I think it depends on the kid. At 4 yo, my daughter was unimpressed when Elsa made it snow in a Disney show because "of course, she just used her magic." Zero doubt. At 6 yo, she burst into tears when her Wild Kratts Halloween costume didn't turn her into an animal. She really believed it would. Even this year at 7 she had to try out her Hermione wand that came with her Halloween costume to see if it would work. She suspected it wasn't "real" but just had to double check. She has never doubted Santa, not for one second.
Anonymous
I'm way over age of believing in Santa, yet, somehow, I don't even write to Santa, but I give hints of different items that I hope Santa brings me. Santa never fails and those hints always show up. Either Santa is real or my DH and children actually listen! Naw, Santa is real.
Anonymous
Here is the Washington Post take:
https://www.washingtonpost.com/lifestyle/2020/12/17/santa-is-real/
Anonymous
....and someone told me I was over the top. The WP just said the same thing, albeit better.
Anonymous
Tell her that Santa is a really fun thing to pretend about and how about you all just keep pretending Santa is real.
Anonymous
Anonymous wrote:
Anonymous wrote:
Anonymous wrote:
Anonymous wrote:DS once told me he figured it out when he was 5, because the ONLY thing he wanted for xmas was to be able to fly, just for a day, and Santa did not come through.



Kids are smarter than we give them credit for.

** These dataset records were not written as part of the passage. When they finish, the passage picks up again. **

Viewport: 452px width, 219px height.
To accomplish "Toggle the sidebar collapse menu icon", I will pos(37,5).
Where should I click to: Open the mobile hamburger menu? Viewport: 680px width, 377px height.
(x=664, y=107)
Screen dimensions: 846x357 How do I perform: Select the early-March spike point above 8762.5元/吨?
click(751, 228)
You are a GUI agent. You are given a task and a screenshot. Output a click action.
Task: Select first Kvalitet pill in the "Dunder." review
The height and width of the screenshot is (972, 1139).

I would say the majority of kids have figured it out well before their parents tell them, but they go along with it because Christmas is so tied into Santa in their household, look at all the responses of people pushing their kids to believe for presents and make it clear they stop doing anything fun on Christmas once Santa days are over, of course, they are going to say they believe if they are told they aren't going o get presents and it's strongly implied Christmas will be miserable.


This 100%. Also I think kids frequently "know" these things without overthinking it like we adults do.

It's more that kids like to play, and interrupting their play by emphasizing it's just play ("No, no, Santa isn't real") can be disappointing. If my daughter hosts a "tea party" with her play set and her stuffed animals, it would seriously upset her if I came in and said, "this is all fake, you know Mr. Bear can't talk!" but not because she actually believes it.

I think it depends on the kid. At 4 yo, my daughter was unimpressed when Elsa made it snow in a Disney show because "of course, she just used her magic." Zero doubt. At 6 yo, she burst into tears when her Wild Kratts Halloween costume didn't turn her into an animal. She really believed it would. Even this year at 7 she had to try out her Hermione wand that came with her Halloween costume to see if it would work. She suspected it wasn't "real" but just had to double check. She has never doubted Santa, not for one second.


For ages I had my daughter convinced her wand worked the garage door. Got an extra opener that I kept in the door. It was fun! Also she doesn’t think I’m a liar because of it.